In order to get to grips with Tolkien the man—or with Tolkien as the man behind the myth of
The Lord of the Rings
—it is useful to start with how the man saw himself. Specifically, it is useful to see how he saw himself in relation to his work. According to Tolkien’s own “scale of significance”, his Catholic faith was the most important, or most “significant”, influence on the writing of
The Lord of the Rings
. It is, therefore, not merely erroneous but patently perverse to see Tolkien’s epic as anything other than a specifically Christian myth. This being so, and considering how the very concept of “myth” is often misunderstood, we should proceed to a discussion of Tolkien’s philosophy of myth.

Tolkien understood the nature and meaning of myth in a manner that has not been grasped by his critics. It is this misapprehension on the part of his critics that lies at the very root of their failure to appreciate his work. For most modern critics, “myth” is merely another word for a lie or a falsehood, something which is intrinsically
not
true. For Tolkien, myth had virtually the opposite meaning. It was the only way that certain transcendent truths could be expressed in intelligible form.

Tolkien believed that the story of Christ was simply a true myth, a myth that works in the same way as the others, but a myth that really happened. Whereas pagan myths revealed fragments of eternal truth through the words of poets, the true myth of Christianity revealed the whole truth through the Word Himself. The poets of pagan antiquity told their story with words, but God, the omnipotent Poet, told the true story with facts—weaving His tale with the actions of real men in actual history.

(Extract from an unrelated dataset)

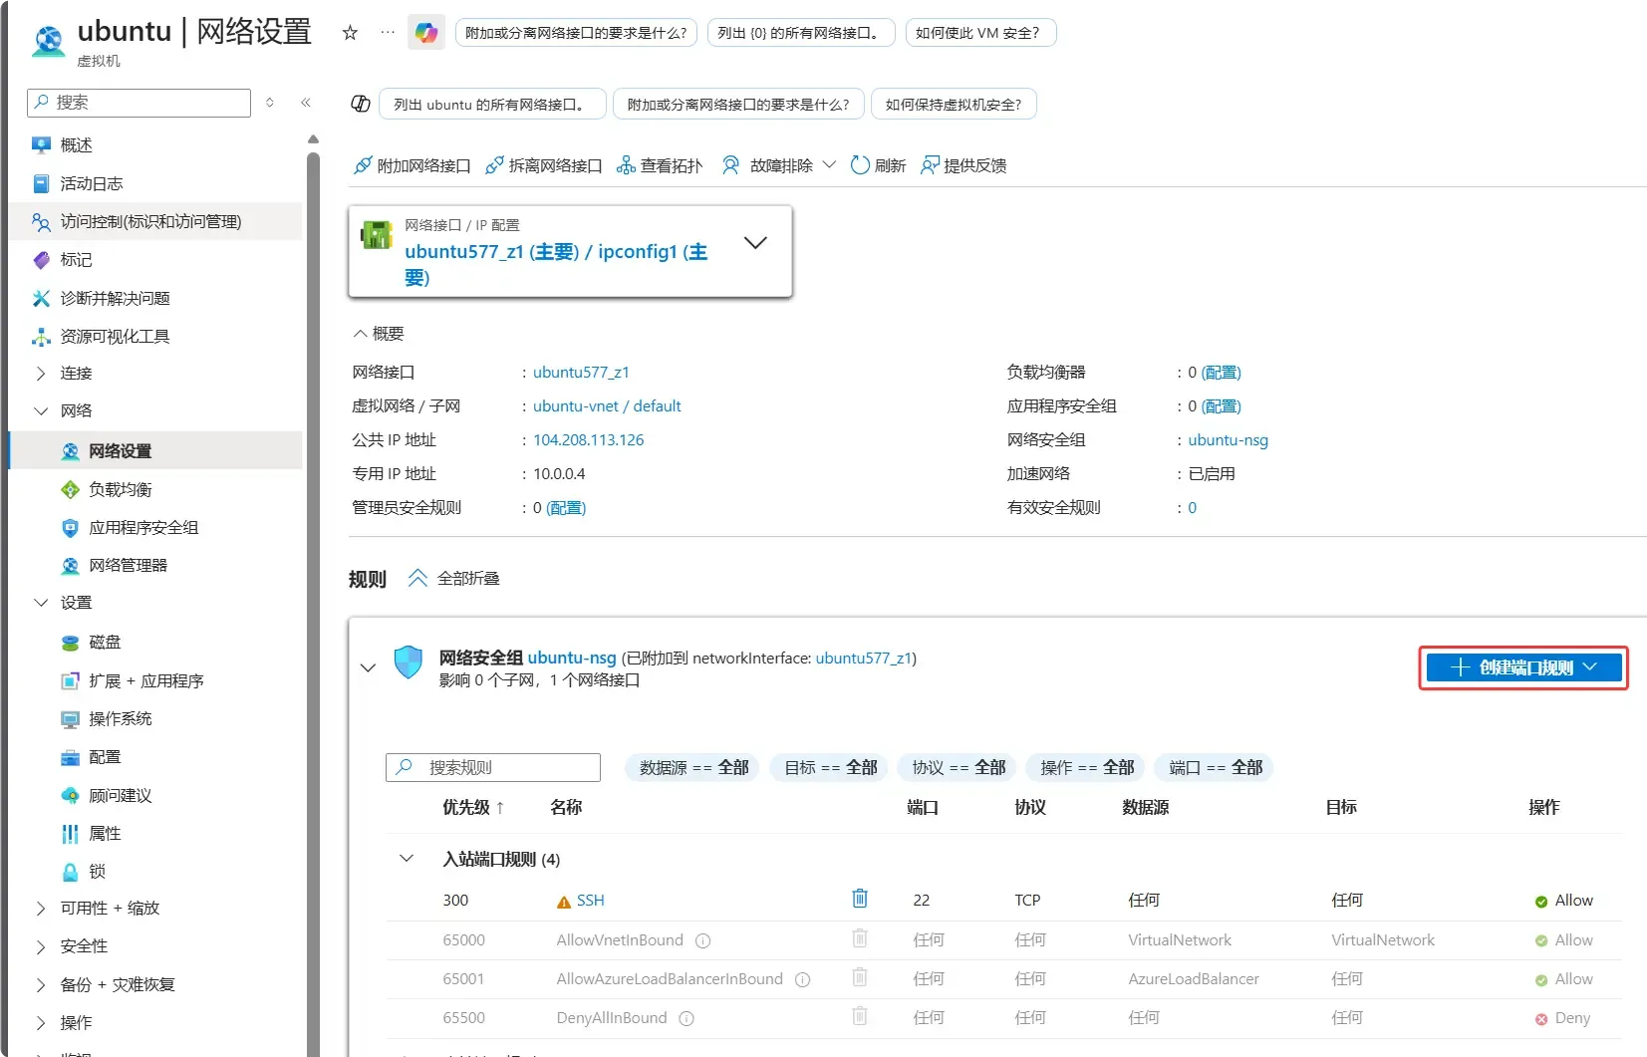This screenshot has width=1647, height=1057.
Task: Select 负载均衡 in the sidebar menu
Action: [x=120, y=488]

This sublime vision found (sub) creative expression in the opening pages of
The Silmarillion
, in which the “true myth” is reflected through the medium of Tolkien’s wonderful imagination. In these pages Tolkien’s own version of the Creation bears a remarkable similarity to the Creation story in the book of Genesis. In the beginning was Eru, the One, who “made first the Ainur, the Holy Ones, that were the offspring of his thought, and they were with him before aught else was made”. God, the One, “spoke to them, propounding to them themes of music”. He then allows the Holy Ones, or archangels, to share his creative gifts, declaring to them their role in Creation: “Of the theme that I have declared to you, I will now that ye make in harmony together a Great Music. And since I have kindled you with the Flame Imperishable, ye shall show forth your powers in adorning this theme, each with his own thoughts and devices, if he will.” In this way, the archangels brought forth the Creation of God as a Symphony of Praise in His honor: “And a sound arose of endless interchanging melodies woven in harmony that passed beyond hearing into the depth and into the heights . . . and the music and the echo of the music went out into the Void, and it was not void.”

Disharmony is brought into the cosmic symphony of Creation when one of the archangels decides to play his own tune in defiance of the will of the Composer. Instead of being an instrument in the Great Music, the rebel archangel composes his own theme, bringing discord. This disharmony is the beginning of evil. Again, Tolkien’s myth follows the “true myth” of Christianity with allegorical precision. The rebel archangel is named Melkor, later known as Morgoth, and is obviously Middle Earth’s equivalent of Lucifer, also known as Satan. Melkor is described by Tolkien as “the greatest of the Ainur” as Lucifer was the greatest of the archangels. Like Lucifer, Melkor is the ultimate source of the sin of pride, intent on corrupting mankind for his own spiteful purposes. Melkor desired “to subdue to his will both Elves and Men”, envious of the gifts that God had promised them, “and he wished himself to have subjects and servants, and to be called Lord, and to be master over other wills”.

The allegory becomes even less mistakable when Tolkien describes the war between Melkor and Manwe, who is clearly cast in the role of the archangel Michael. “And there was strife between Melkor and the other Valar; and for that time Melkor withdrew and departed to other regions and did there what he would.”